▶ **Exercise goal**
Turn the stretch of lines below, from the line containing "Screen dimensions: 956x766" through the end, into a JSON list of strings with one string per line and any blank lines dropped. Leave the pictures out.

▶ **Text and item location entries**
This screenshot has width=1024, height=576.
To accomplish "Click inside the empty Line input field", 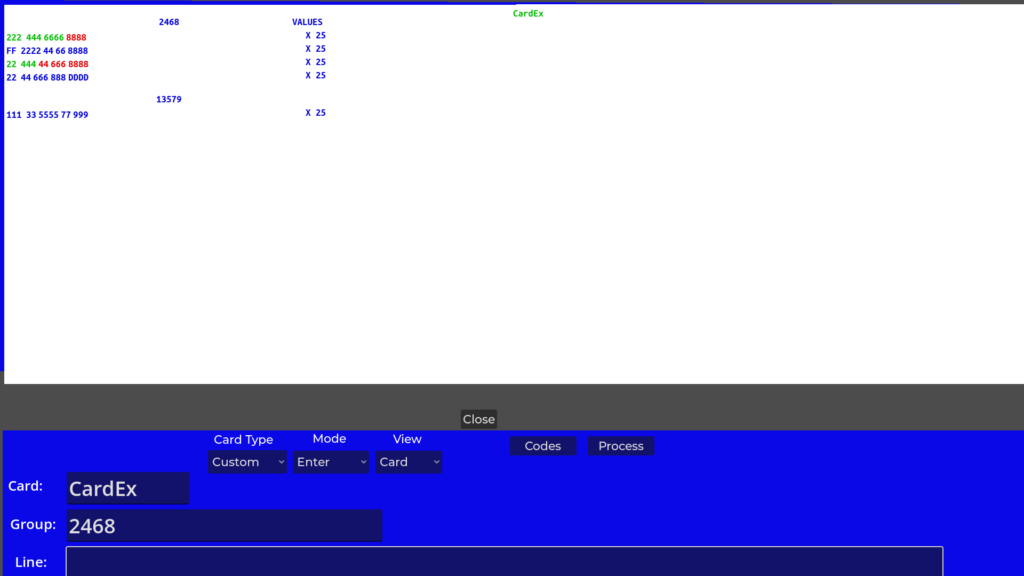I will coord(504,561).
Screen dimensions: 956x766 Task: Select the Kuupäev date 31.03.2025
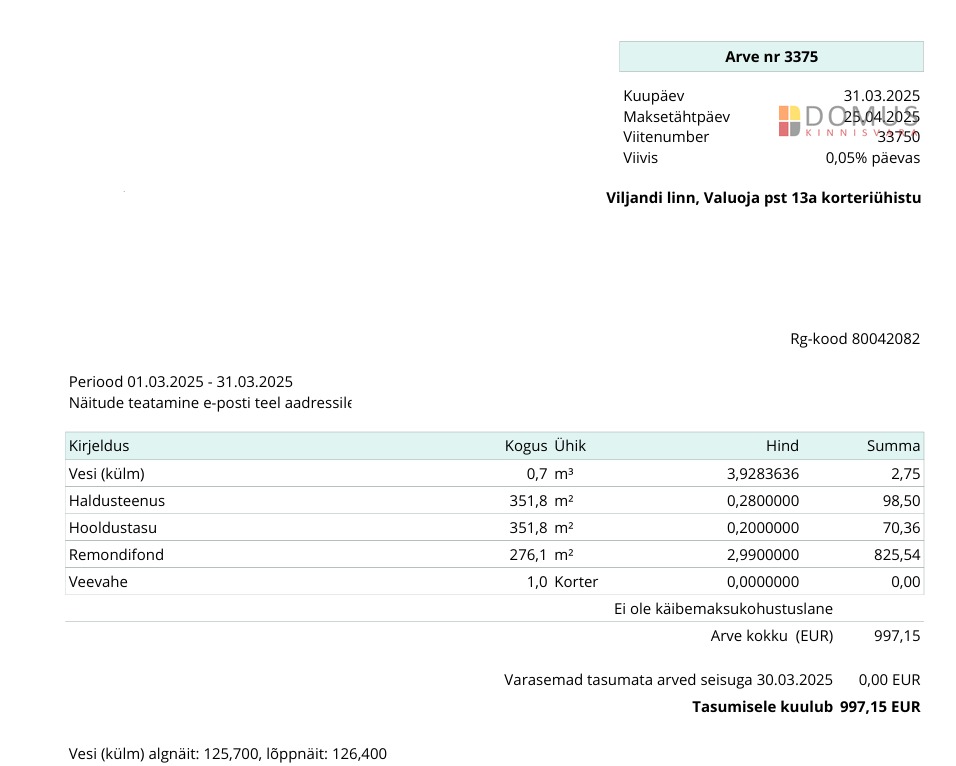click(x=881, y=96)
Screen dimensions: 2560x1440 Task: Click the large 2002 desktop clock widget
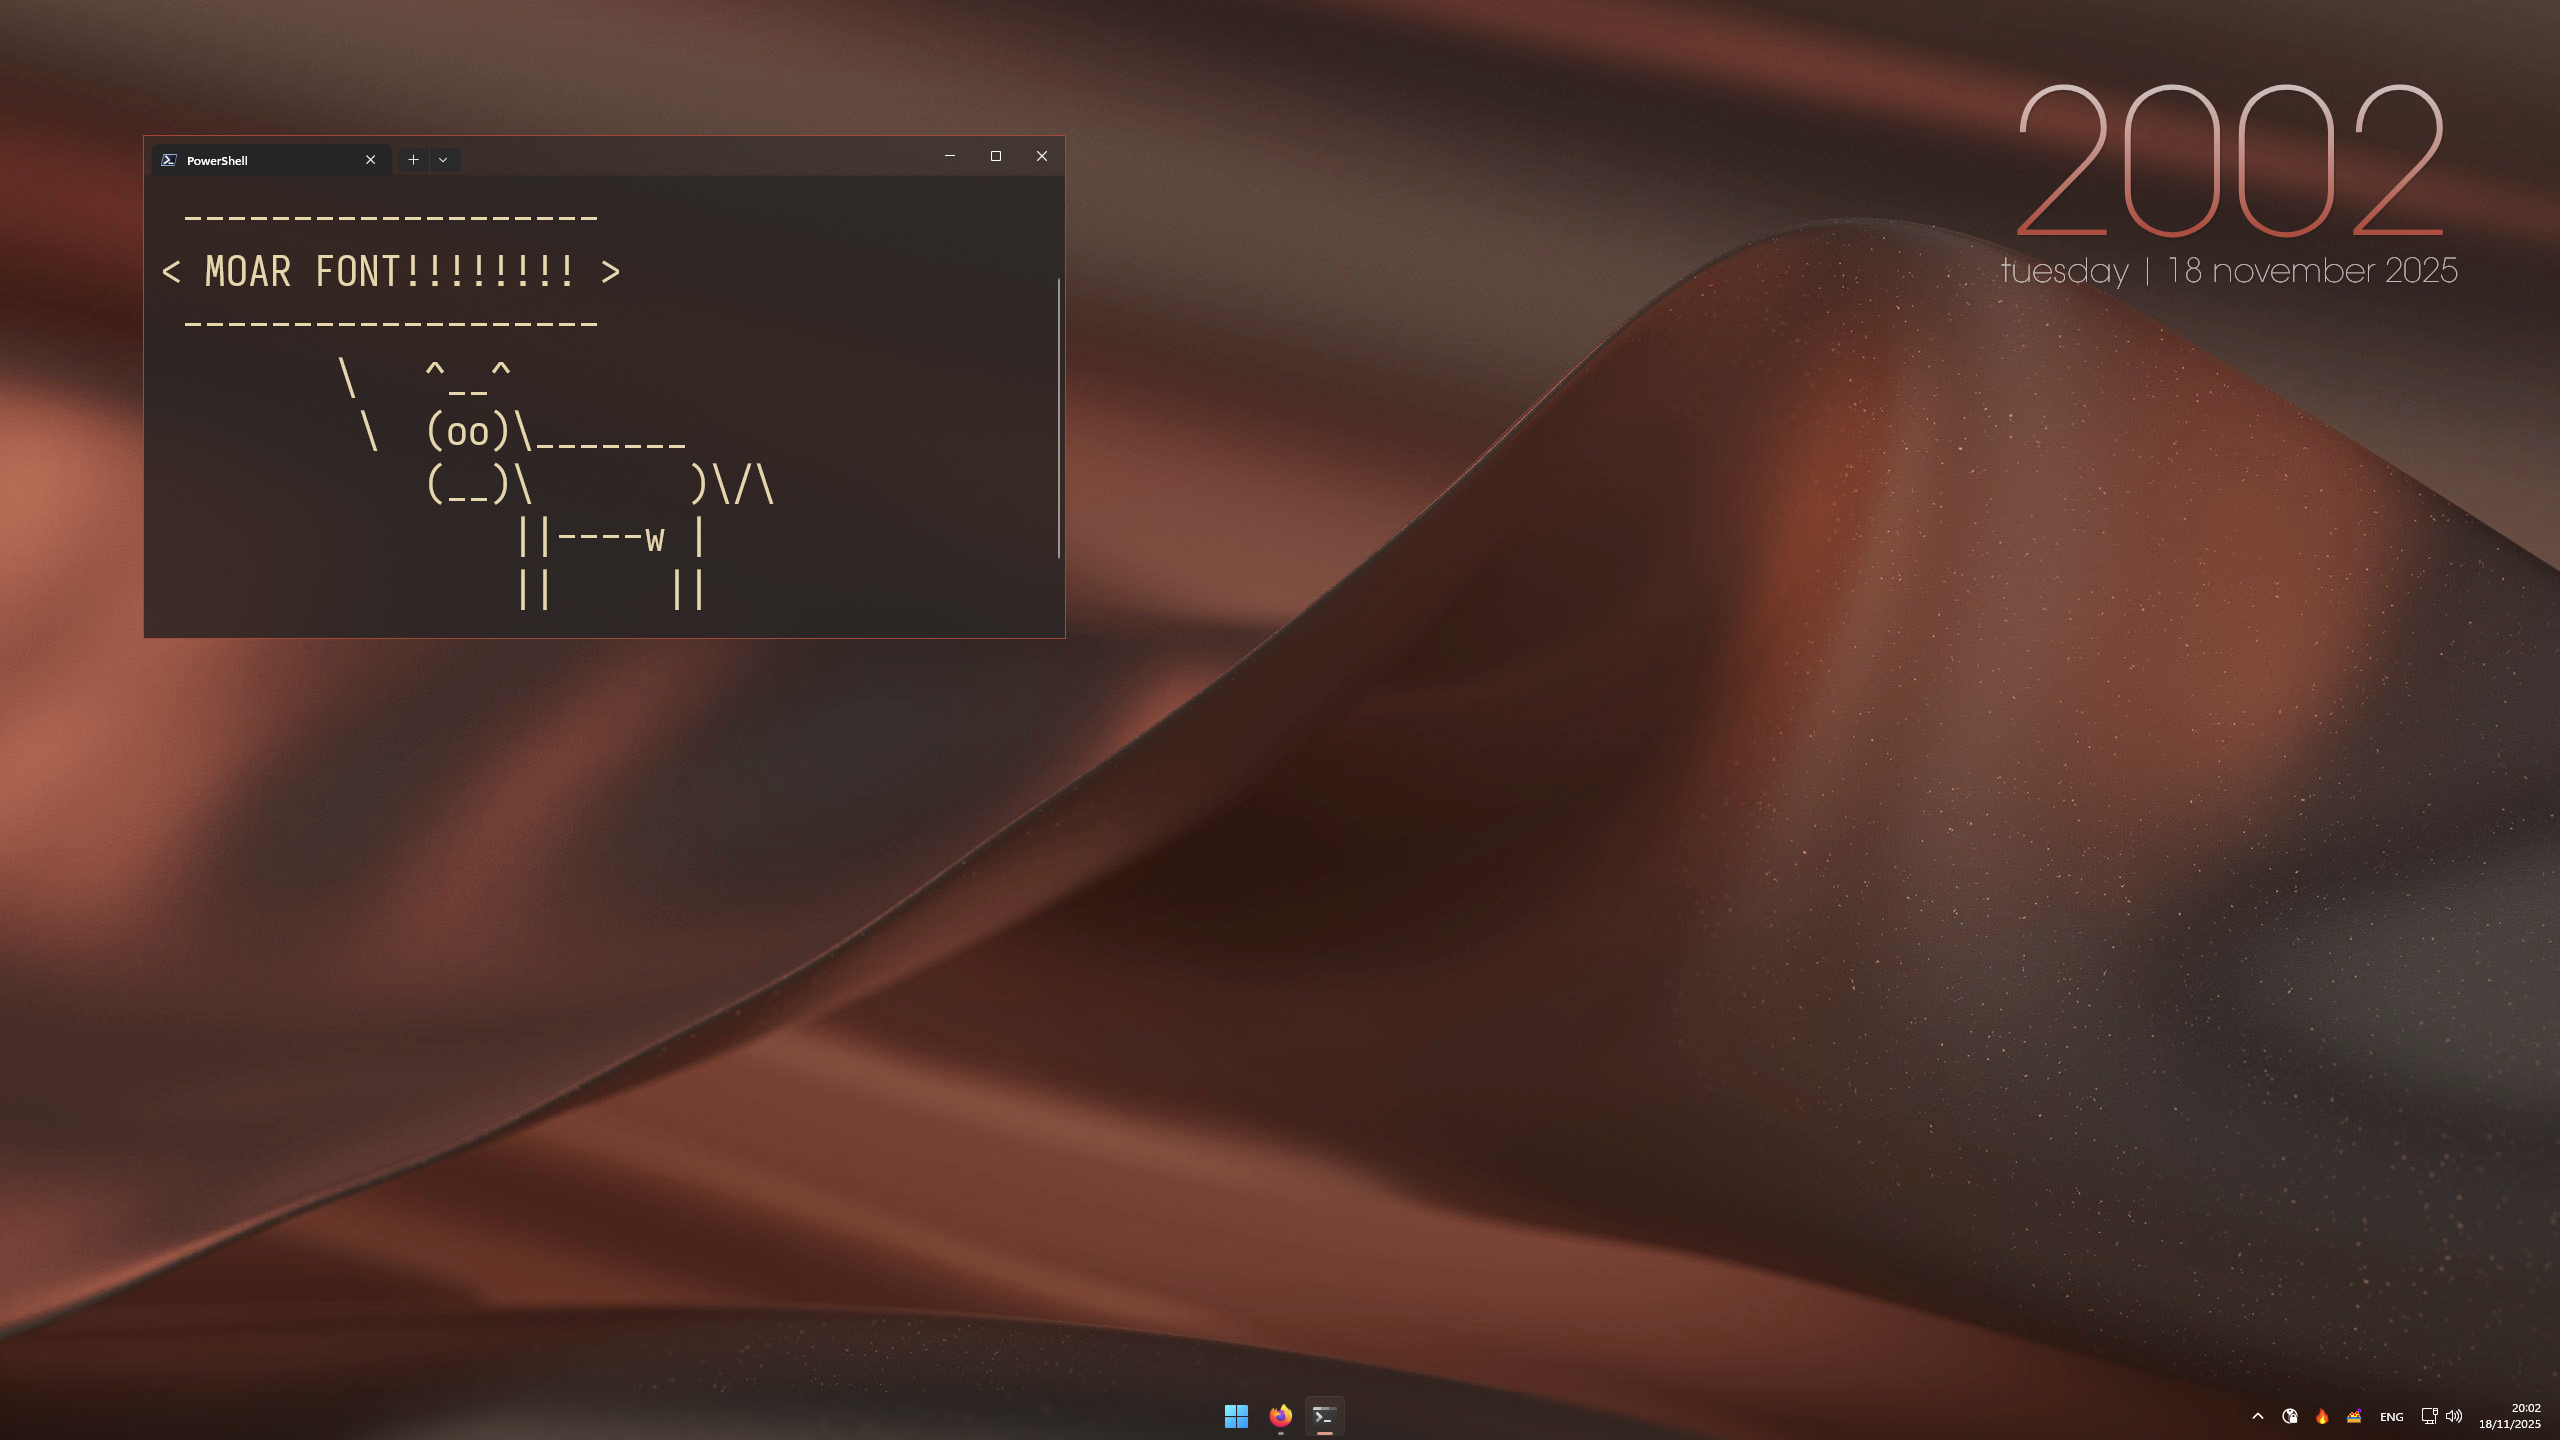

▶ **Correct output**
[
  "Screen dimensions: 956x766 Task: Select the Kuupäev date 31.03.2025",
  "click(x=881, y=96)",
  "Screen dimensions: 2560x1440 Task: Click the large 2002 desktop clock widget"
]